*** DATA ***

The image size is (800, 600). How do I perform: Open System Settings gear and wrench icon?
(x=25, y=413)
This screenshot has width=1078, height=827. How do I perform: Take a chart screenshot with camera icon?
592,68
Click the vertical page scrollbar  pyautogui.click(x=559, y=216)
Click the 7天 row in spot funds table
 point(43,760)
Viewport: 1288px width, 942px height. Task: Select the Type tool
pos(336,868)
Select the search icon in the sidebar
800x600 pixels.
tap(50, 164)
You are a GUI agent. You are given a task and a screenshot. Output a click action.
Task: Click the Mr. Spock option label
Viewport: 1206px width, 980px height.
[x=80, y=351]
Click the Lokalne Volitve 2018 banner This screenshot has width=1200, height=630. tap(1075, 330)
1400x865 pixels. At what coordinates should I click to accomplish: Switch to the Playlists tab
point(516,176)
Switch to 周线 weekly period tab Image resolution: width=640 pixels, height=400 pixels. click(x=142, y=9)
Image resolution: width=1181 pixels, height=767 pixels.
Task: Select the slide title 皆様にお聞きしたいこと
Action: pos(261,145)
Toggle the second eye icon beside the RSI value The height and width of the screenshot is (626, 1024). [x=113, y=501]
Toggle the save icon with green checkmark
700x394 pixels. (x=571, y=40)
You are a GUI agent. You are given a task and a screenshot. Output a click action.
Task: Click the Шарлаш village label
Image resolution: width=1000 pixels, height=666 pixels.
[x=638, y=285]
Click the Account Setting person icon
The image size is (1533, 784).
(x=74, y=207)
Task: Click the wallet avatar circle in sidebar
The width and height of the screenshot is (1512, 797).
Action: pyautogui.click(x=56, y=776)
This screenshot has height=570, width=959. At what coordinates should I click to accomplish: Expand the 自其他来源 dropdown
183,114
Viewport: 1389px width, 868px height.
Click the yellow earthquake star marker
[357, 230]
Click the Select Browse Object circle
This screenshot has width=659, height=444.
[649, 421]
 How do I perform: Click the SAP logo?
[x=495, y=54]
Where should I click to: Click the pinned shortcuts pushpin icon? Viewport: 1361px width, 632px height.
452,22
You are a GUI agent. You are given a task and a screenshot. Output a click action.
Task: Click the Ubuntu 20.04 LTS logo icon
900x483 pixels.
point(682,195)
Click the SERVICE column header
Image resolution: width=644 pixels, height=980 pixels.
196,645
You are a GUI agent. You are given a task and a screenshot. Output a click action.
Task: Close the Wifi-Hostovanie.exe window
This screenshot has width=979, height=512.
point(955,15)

***

# [TASK DESCRIPTION]
Put the lines above, from the line with "Toggle the save icon with green checkmark" up to and including the line with "(x=74, y=207)", into a numbered list, leaving out any blank lines.

# [SOLVED PROBLEM]
1. Toggle the save icon with green checkmark
2. 700x394 pixels. (x=571, y=40)
3. You are a GUI agent. You are given a task and a screenshot. Output a click action.
4. Task: Click the Шарлаш village label
5. Image resolution: width=1000 pixels, height=666 pixels.
6. [x=638, y=285]
7. Click the Account Setting person icon
8. The image size is (1533, 784).
9. (x=74, y=207)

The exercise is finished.